Quickly Explore Your Data Using 'ggplot2' and 'table1' Summary Tables
Quickly and easily perform exploratory data analysis by uploading your
data as a 'csv' file. Start generating insights using 'ggplot2' plots and
'table1' tables with descriptive stats, all using an easy-to-use point and click
Installation and Running information
# Install from CRAN: install.packages("ggquickeda") # Or the development version from GitHub: # install.packages("devtools") devtools::install_github("smouksassi/ggquickeda")
To launch the application, use
run_ggquickeda() then navigate to your csv file (or
run_ggquickeda(data) to launch the app with a specific dataset already loaded).
R Shiny app/package as a handy interface to ggplot2/table1. It enables you to quickly explore your data to detect trends on the fly. You can do scatter plots, dotplots, boxplots, barplots, histograms, densities and summary statistics of multiple variable(s) by column(s) splits. For a quick overview using an older version of the app head to this Youtube Tutorial .
Export Plots and Plot Code tabs contributed by Dean Attali. Once a plot is saved in the X/Y Plot tab by providing a name and hitting the Save plot star button it will become available for exporting. You can export in portrait, landscape and multiple plots per page.
Plot Code will let you look at the source code that generated the plot with the various options. This is helpful to get you to know ggplot2 code.

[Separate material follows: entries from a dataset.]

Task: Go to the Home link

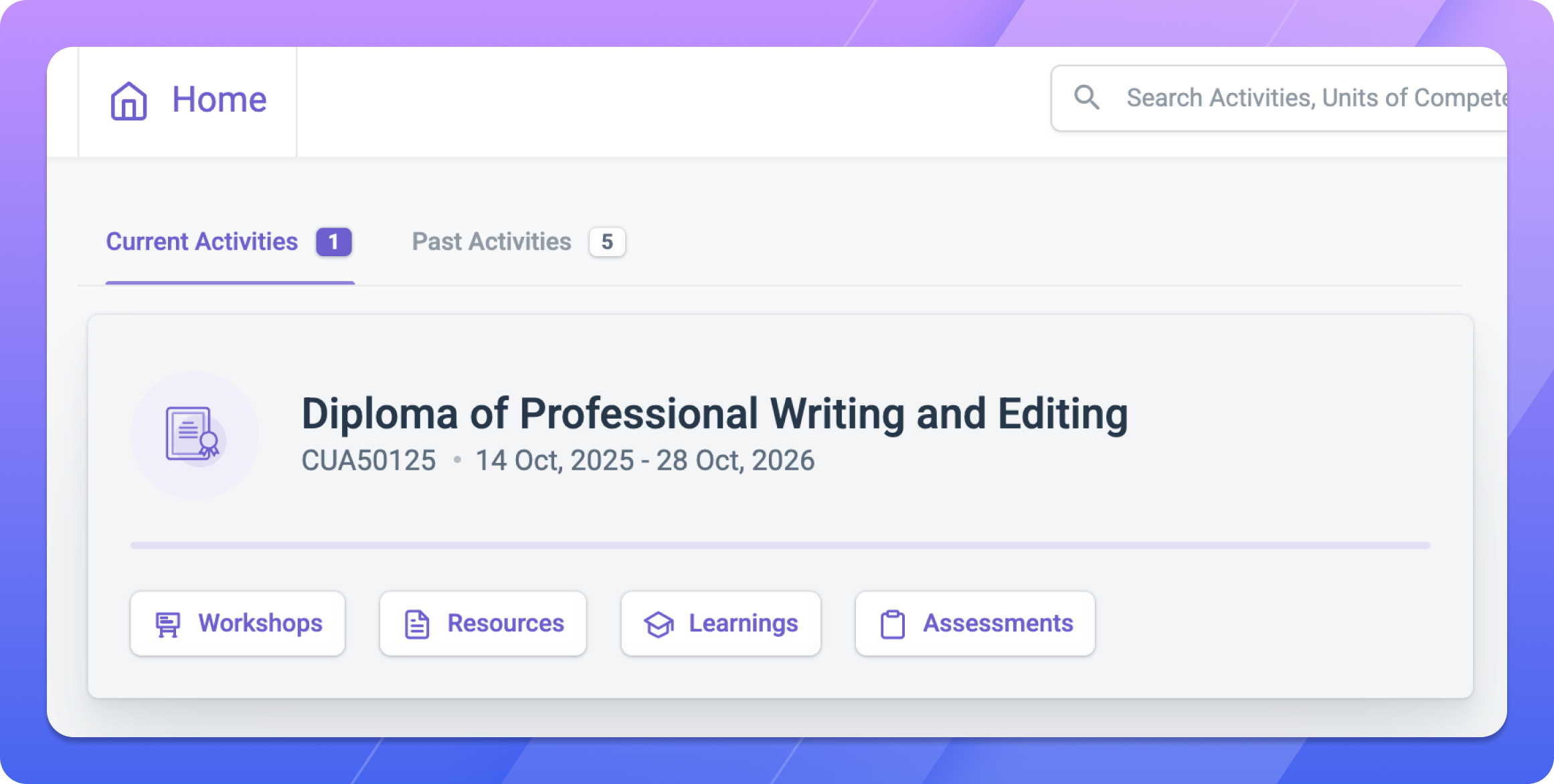Action: point(188,100)
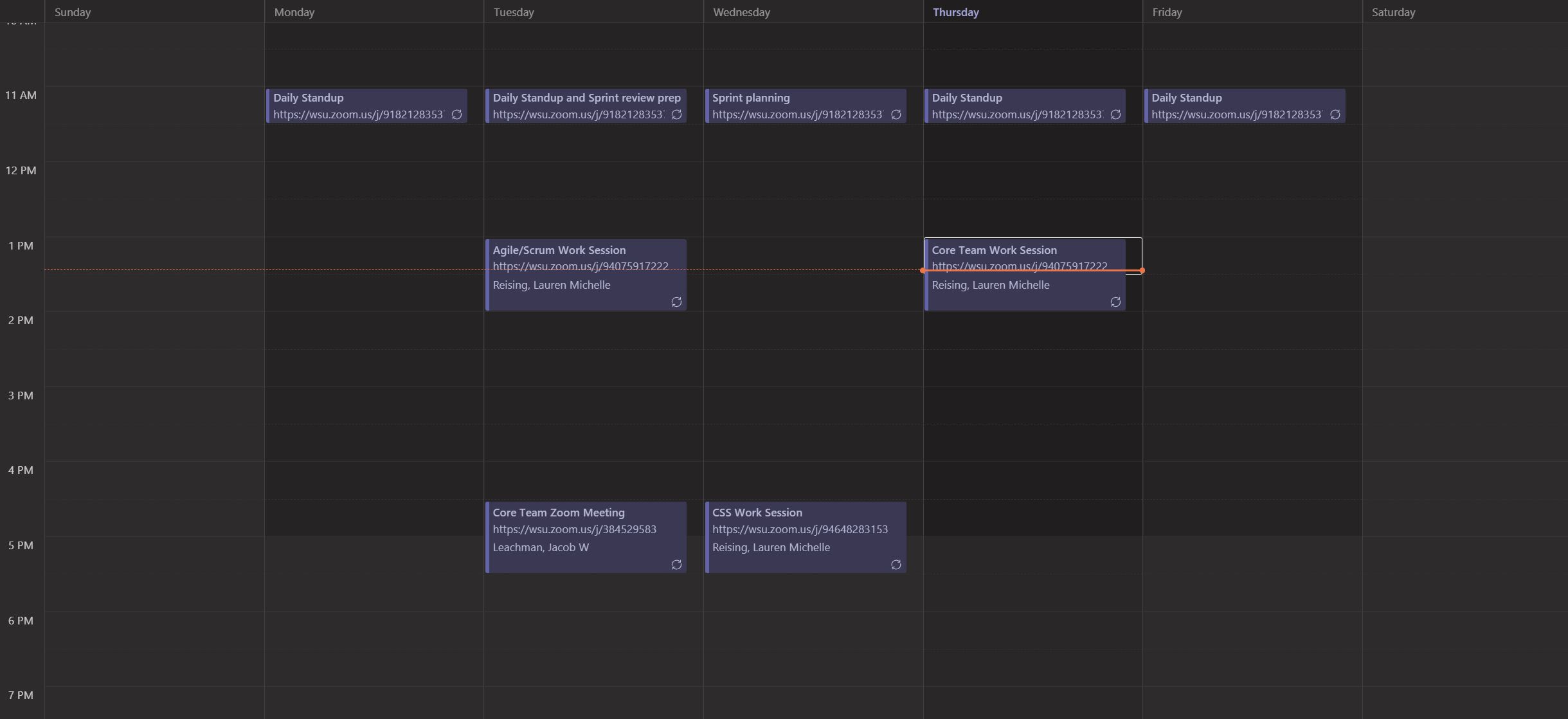The image size is (1568, 719).
Task: Select the Thursday column header
Action: (x=955, y=12)
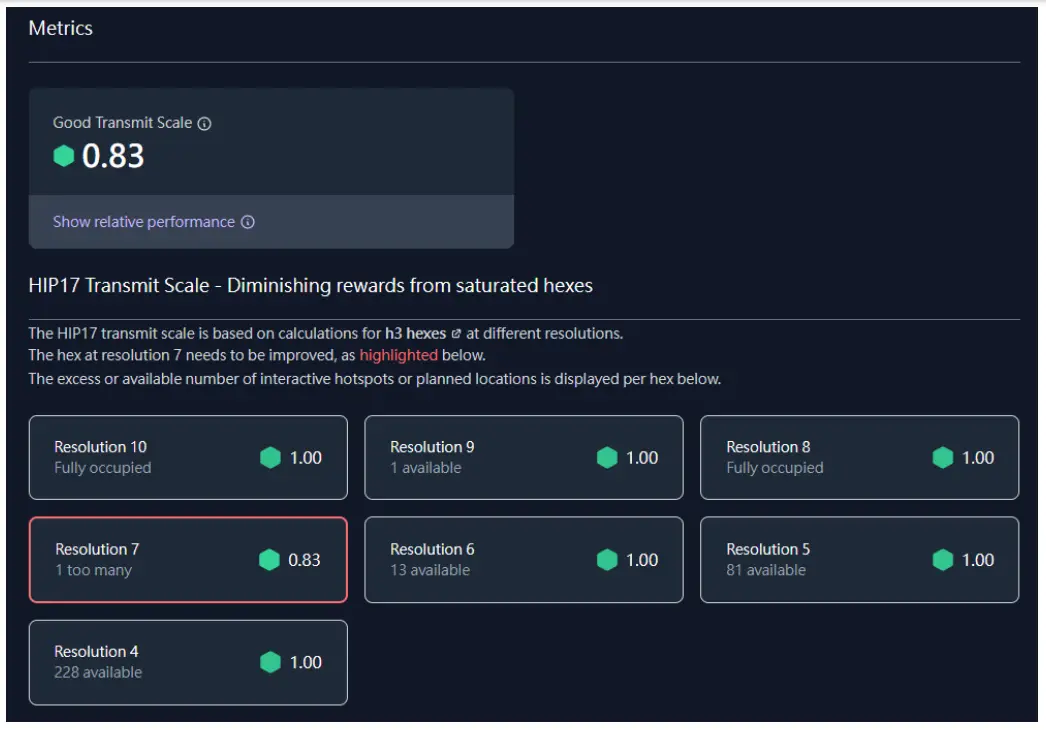Click green hexagon beside 0.83 main score
The image size is (1046, 730).
64,156
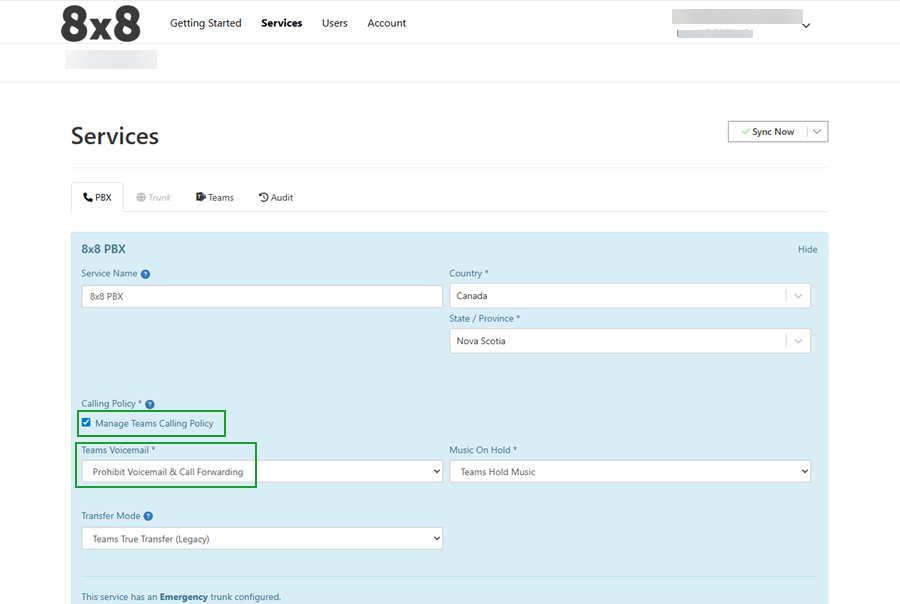
Task: Click the Calling Policy help icon
Action: click(x=150, y=404)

Quick summary statistics tables using Benjamin Rich table1 package.
The best way to learn is to load a data your are familiar with and start experimenting. Try to reproduce the steps below using the included sample_df.csv. This will give you an idea on the kind of ouputs that can be generated.
The package has also two vignettes.
Here is an overview of some of the things that can be done with the various menus:
Choose csv file to upload or use sample data This execute the code to load your csv file or the internal sample_data.csv:
read.csv("youruploadeddata.csv",na.strings = c("NA","."))
Once your data is uploaded the first column will be selected for the y variable(s): and the second column for the x variable:, respectively. A simple scatter plot of y versus x variables is shown. ggquickeda can handle one or more y variable(s) selections but only one x variable. Note that the x variable should be different from those selected for y variable(s). Whether the user selects one or more y variable(s), the y variable(s) data will be automatically stacked (gathered) into two columns named yvalues (values) and yvars (identifier from which variable the value is coming from) and a scatter plot of yvalues versus x, faceted plot by yvars will be shown. Mixing categorical and continuous variables will render all yvalues to be treated as character. The order of the selected y variables(s) matters and can be changed via drag and drop. Selections can be removed by clicking on the small x. When no y variable(s) is selected a histogram (if x variable is continuous) or a barplot (if x variable is categorical) is shown.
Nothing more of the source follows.